## Your instructions
The records below need to be printed in full. Keep each one exact.

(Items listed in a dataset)
==*==
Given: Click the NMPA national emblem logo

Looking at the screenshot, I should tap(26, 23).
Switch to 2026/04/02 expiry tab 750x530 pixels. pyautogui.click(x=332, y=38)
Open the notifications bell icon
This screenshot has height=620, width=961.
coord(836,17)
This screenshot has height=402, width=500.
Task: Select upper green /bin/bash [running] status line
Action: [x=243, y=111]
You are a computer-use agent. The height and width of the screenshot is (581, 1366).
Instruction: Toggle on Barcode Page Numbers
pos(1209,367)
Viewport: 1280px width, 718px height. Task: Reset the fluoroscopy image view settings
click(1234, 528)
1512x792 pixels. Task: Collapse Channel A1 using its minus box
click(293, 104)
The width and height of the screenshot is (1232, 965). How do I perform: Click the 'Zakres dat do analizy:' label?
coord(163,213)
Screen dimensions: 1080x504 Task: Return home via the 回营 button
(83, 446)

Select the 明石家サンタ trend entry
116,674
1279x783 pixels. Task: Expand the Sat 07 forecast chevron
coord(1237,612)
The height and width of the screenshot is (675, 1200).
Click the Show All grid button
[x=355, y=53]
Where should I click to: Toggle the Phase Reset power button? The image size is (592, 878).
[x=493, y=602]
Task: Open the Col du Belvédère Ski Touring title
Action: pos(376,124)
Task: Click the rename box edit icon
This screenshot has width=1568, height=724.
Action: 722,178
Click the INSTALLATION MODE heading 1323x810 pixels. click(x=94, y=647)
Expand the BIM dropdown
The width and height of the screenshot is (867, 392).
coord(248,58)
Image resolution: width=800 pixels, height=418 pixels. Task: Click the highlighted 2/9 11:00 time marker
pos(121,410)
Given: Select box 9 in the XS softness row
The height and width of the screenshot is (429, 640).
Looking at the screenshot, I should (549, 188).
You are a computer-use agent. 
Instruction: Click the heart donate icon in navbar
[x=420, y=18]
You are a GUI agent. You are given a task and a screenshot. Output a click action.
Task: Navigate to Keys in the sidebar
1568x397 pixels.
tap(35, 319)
==*==
## Answer below
Given: Click the NMPA national emblem logo

Looking at the screenshot, I should tap(26, 23).
Switch to 2026/04/02 expiry tab 750x530 pixels. pyautogui.click(x=332, y=38)
Open the notifications bell icon
This screenshot has height=620, width=961.
coord(836,17)
This screenshot has height=402, width=500.
Task: Select upper green /bin/bash [running] status line
Action: [x=243, y=111]
You are a computer-use agent. The height and width of the screenshot is (581, 1366).
Instruction: Toggle on Barcode Page Numbers
pos(1209,367)
Viewport: 1280px width, 718px height. Task: Reset the fluoroscopy image view settings
click(1234, 528)
1512x792 pixels. Task: Collapse Channel A1 using its minus box
click(293, 104)
The width and height of the screenshot is (1232, 965). How do I perform: Click the 'Zakres dat do analizy:' label?
coord(163,213)
Screen dimensions: 1080x504 Task: Return home via the 回营 button
(83, 446)

Select the 明石家サンタ trend entry
116,674
1279x783 pixels. Task: Expand the Sat 07 forecast chevron
coord(1237,612)
The height and width of the screenshot is (675, 1200).
Click the Show All grid button
[x=355, y=53]
Where should I click to: Toggle the Phase Reset power button? The image size is (592, 878).
[x=493, y=602]
Task: Open the Col du Belvédère Ski Touring title
Action: pos(376,124)
Task: Click the rename box edit icon
This screenshot has width=1568, height=724.
Action: 722,178
Click the INSTALLATION MODE heading 1323x810 pixels. click(x=94, y=647)
Expand the BIM dropdown
The width and height of the screenshot is (867, 392).
coord(248,58)
Image resolution: width=800 pixels, height=418 pixels. Task: Click the highlighted 2/9 11:00 time marker
pos(121,410)
Given: Select box 9 in the XS softness row
The height and width of the screenshot is (429, 640).
Looking at the screenshot, I should (549, 188).
You are a computer-use agent. 
Instruction: Click the heart donate icon in navbar
[x=420, y=18]
You are a GUI agent. You are given a task and a screenshot. Output a click action.
Task: Navigate to Keys in the sidebar
1568x397 pixels.
tap(35, 319)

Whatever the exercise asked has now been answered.